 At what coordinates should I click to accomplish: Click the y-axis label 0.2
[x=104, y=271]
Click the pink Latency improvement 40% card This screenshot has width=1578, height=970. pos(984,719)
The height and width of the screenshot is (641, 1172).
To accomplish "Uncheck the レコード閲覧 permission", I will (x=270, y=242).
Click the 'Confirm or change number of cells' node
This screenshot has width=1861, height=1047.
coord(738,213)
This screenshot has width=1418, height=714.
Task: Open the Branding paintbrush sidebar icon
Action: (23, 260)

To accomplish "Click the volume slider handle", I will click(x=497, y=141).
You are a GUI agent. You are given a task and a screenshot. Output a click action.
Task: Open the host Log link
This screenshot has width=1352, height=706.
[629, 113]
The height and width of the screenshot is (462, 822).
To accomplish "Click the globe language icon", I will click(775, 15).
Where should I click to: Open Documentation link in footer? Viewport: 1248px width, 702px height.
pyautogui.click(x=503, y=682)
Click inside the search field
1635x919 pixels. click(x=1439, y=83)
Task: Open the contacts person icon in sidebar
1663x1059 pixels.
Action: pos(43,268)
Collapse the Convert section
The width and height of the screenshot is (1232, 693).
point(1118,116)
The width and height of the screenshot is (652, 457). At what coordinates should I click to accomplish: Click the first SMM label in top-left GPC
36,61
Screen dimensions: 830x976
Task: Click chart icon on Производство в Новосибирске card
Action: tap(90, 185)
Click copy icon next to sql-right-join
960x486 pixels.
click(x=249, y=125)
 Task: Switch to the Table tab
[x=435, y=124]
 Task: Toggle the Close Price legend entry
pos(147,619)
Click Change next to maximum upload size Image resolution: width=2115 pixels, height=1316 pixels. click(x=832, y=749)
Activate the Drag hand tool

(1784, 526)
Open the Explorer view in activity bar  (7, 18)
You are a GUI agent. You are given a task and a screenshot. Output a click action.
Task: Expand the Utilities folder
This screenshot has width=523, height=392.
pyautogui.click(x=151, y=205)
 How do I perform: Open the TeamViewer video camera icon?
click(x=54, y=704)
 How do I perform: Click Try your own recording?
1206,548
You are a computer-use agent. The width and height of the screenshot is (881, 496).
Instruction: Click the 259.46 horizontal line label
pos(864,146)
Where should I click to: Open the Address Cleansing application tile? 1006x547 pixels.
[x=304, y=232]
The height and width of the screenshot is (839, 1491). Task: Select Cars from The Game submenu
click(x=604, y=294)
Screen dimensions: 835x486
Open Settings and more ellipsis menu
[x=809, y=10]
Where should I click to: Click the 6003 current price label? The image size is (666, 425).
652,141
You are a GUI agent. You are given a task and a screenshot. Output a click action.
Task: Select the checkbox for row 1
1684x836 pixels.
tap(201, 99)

■ What you need to do
Every line of the data should be output exactly as it was given.

■ Reply
 At what coordinates should I click to accomplish: Click the y-axis label 0.2
[x=104, y=271]
Click the pink Latency improvement 40% card This screenshot has width=1578, height=970. pos(984,719)
The height and width of the screenshot is (641, 1172).
To accomplish "Uncheck the レコード閲覧 permission", I will (x=270, y=242).
Click the 'Confirm or change number of cells' node
This screenshot has width=1861, height=1047.
coord(738,213)
This screenshot has width=1418, height=714.
Task: Open the Branding paintbrush sidebar icon
Action: (23, 260)

To accomplish "Click the volume slider handle", I will click(x=497, y=141).
You are a GUI agent. You are given a task and a screenshot. Output a click action.
Task: Open the host Log link
This screenshot has width=1352, height=706.
[629, 113]
The height and width of the screenshot is (462, 822).
To accomplish "Click the globe language icon", I will click(775, 15).
Where should I click to: Open Documentation link in footer? Viewport: 1248px width, 702px height.
pyautogui.click(x=503, y=682)
Click inside the search field
1635x919 pixels. click(x=1439, y=83)
Task: Open the contacts person icon in sidebar
1663x1059 pixels.
Action: pos(43,268)
Collapse the Convert section
The width and height of the screenshot is (1232, 693).
point(1118,116)
The width and height of the screenshot is (652, 457). At what coordinates should I click to accomplish: Click the first SMM label in top-left GPC
36,61
Screen dimensions: 830x976
Task: Click chart icon on Производство в Новосибирске card
Action: tap(90, 185)
Click copy icon next to sql-right-join
960x486 pixels.
click(x=249, y=125)
 Task: Switch to the Table tab
[x=435, y=124]
 Task: Toggle the Close Price legend entry
pos(147,619)
Click Change next to maximum upload size Image resolution: width=2115 pixels, height=1316 pixels. click(x=832, y=749)
Activate the Drag hand tool

(1784, 526)
Open the Explorer view in activity bar  (7, 18)
You are a GUI agent. You are given a task and a screenshot. Output a click action.
Task: Expand the Utilities folder
This screenshot has width=523, height=392.
pyautogui.click(x=151, y=205)
 How do I perform: Open the TeamViewer video camera icon?
click(x=54, y=704)
 How do I perform: Click Try your own recording?
1206,548
You are a computer-use agent. The width and height of the screenshot is (881, 496).
Instruction: Click the 259.46 horizontal line label
pos(864,146)
Where should I click to: Open the Address Cleansing application tile? 1006x547 pixels.
[x=304, y=232]
The height and width of the screenshot is (839, 1491). Task: Select Cars from The Game submenu
click(x=604, y=294)
Screen dimensions: 835x486
Open Settings and more ellipsis menu
[x=809, y=10]
Where should I click to: Click the 6003 current price label? The image size is (666, 425).
652,141
You are a GUI agent. You are given a task and a screenshot. Output a click action.
Task: Select the checkbox for row 1
1684x836 pixels.
tap(201, 99)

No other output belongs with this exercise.